THE TASK:
In the material below, find the line that contains "Click the CIRCLE3 hole anchor marker" and the line that contains "Viewport: 471px width, 367px height.", then write out exactly those two lines and everything between them.

DATASET RECORDS:
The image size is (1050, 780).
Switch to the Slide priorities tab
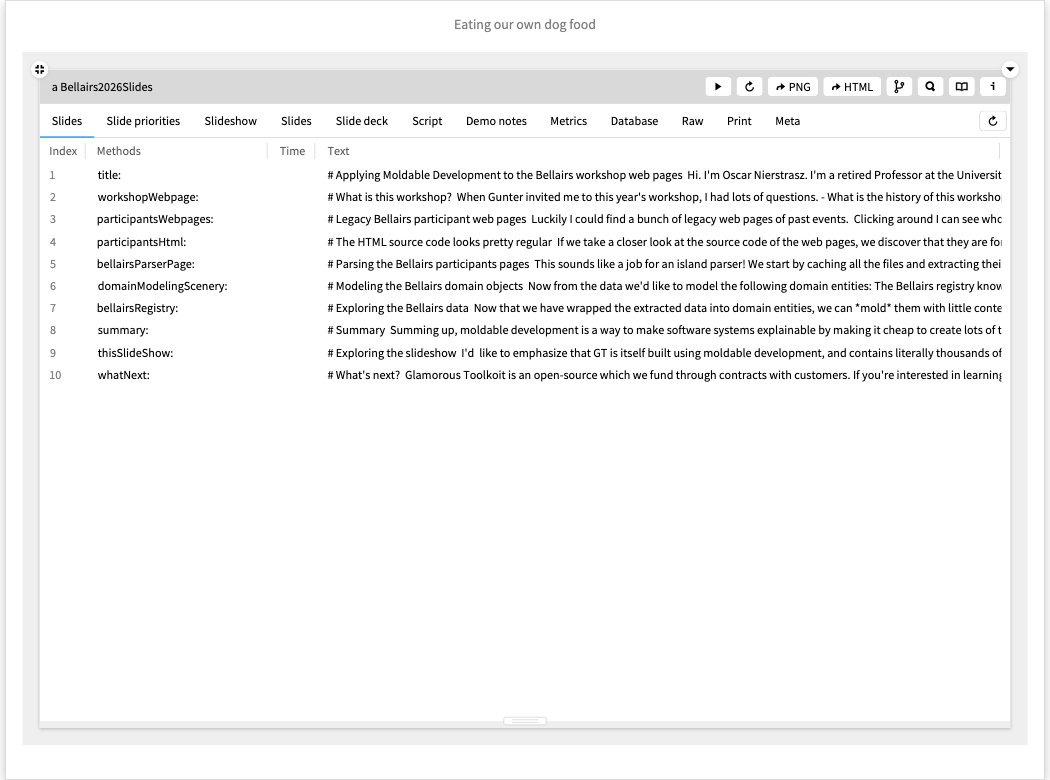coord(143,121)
---
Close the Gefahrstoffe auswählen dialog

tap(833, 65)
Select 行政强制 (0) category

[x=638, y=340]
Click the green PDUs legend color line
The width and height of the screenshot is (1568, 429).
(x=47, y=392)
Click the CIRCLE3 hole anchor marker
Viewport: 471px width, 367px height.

TASK RESPONSE:
Click the CIRCLE3 hole anchor marker
Viewport: 471px width, 367px height.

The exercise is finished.